Misfolding and structural alteration in proteins lead to serious malfunctions and cause various diseases in humans. Mutations at the active binding site in tyrosinase impair structural stability and cause lethal albinism by abolishing copper binding. To evaluate the histidine mutational effect, all mutated structures were built using homology modelling. The protein sequence was retrieved from the UniProt database, and 3D models of original and mutated human tyrosinase sequences were predicted by changing the residual positions within the target sequence separately. Structural and mutational analyses were performed to interpret the significance of mutated residues (N¹⁸⁰, R²⁰², Q²⁰², R²¹¹, Y³⁶³, R³⁶⁷, Y³⁶⁷ and D³⁹⁰) at the active binding site of tyrosinases. CSpritz analysis depicted that 23.25% residues actively participate in the instability of tyrosinase. The accuracy of predicted models was confirmed through online servers ProSA-web, ERRAT score and VERIFY 3D values. The theoretical pI and GRAVY generated results also showed the accuracy of the predicted models. The CCA negative correlation results depicted that the replacement of mutated residues at His within the active binding site disturbs the structural stability of tyrosinases. The predicted CCA scores of Tyr³⁶⁷ (−0.079) and Q/R²⁰² (0.032) revealed that both mutations have more potential to disturb the structural stability.
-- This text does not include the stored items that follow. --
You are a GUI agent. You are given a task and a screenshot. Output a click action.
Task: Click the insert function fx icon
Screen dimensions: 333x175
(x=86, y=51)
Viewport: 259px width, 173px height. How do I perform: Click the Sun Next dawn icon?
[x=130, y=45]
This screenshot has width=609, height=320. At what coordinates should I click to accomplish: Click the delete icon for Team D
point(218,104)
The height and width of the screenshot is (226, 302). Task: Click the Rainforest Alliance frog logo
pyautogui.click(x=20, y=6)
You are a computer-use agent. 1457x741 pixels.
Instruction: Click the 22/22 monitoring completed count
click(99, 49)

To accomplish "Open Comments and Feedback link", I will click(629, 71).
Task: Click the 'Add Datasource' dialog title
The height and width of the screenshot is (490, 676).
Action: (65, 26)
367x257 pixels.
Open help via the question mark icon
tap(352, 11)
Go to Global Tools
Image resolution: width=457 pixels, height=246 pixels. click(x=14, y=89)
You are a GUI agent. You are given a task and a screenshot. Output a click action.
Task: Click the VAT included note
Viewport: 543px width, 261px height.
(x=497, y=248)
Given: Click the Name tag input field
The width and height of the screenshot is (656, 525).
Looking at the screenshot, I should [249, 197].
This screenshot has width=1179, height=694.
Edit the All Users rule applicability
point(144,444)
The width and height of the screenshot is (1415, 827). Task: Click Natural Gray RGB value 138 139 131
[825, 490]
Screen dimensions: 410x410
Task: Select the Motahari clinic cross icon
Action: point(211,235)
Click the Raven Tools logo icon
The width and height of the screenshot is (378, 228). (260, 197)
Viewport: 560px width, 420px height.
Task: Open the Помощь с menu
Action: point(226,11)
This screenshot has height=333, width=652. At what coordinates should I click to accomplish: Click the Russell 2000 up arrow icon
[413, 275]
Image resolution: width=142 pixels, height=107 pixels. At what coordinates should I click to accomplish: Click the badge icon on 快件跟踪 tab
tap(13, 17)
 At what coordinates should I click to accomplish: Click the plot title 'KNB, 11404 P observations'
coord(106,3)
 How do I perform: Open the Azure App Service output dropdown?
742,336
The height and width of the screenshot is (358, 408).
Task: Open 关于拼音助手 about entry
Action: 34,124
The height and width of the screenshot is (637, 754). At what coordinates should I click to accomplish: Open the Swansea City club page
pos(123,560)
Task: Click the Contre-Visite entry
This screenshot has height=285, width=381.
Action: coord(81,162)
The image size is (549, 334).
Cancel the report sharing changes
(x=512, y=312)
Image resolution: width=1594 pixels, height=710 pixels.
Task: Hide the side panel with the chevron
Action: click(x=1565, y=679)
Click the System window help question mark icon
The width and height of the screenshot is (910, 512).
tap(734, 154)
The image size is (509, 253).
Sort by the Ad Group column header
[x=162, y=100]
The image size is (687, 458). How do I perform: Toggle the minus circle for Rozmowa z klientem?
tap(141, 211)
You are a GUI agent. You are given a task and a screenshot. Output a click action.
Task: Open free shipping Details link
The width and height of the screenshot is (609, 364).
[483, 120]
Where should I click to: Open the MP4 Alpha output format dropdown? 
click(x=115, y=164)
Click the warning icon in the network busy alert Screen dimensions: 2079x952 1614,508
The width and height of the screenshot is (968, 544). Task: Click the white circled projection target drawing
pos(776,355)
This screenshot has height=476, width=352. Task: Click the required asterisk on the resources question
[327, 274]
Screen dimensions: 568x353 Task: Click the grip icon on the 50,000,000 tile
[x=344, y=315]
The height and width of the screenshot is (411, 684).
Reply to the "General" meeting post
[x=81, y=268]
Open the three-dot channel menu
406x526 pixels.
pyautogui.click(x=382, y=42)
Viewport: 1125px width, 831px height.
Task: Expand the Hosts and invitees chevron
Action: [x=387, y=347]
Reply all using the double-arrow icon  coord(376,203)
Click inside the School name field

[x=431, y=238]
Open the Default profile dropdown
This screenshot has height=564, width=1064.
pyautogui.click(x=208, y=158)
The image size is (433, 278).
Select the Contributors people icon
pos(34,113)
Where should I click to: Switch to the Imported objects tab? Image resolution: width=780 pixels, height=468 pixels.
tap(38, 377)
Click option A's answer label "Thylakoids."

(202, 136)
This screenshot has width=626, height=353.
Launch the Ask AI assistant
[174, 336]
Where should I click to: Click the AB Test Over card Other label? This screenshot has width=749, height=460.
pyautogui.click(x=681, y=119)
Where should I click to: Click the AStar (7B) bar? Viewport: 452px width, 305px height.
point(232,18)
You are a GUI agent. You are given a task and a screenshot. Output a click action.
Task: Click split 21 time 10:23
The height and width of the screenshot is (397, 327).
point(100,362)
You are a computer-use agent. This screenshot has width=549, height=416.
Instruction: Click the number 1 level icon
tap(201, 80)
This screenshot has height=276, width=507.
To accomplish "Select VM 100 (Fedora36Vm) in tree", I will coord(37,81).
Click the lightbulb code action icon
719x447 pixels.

MD simulation analyses of all predicted models justified that Gln²⁰², Arg²⁰², Tyr³⁶⁷ and D³⁹⁰ replacement made the protein structures more susceptible to destabilization. Mutational results showed that the replacement of His with Q/R²⁰² and Y/R³⁶³ has a lethal effect and may cause melanin associated diseases such as OCA1. Taken together, our computational analysis depicts that the mutated residues such as Q/R²⁰² and Y/R³⁶³ actively participate in instability and misfolding of tyrosinases, which may govern OCA1 through disturbing the melanin biosynthetic pathway.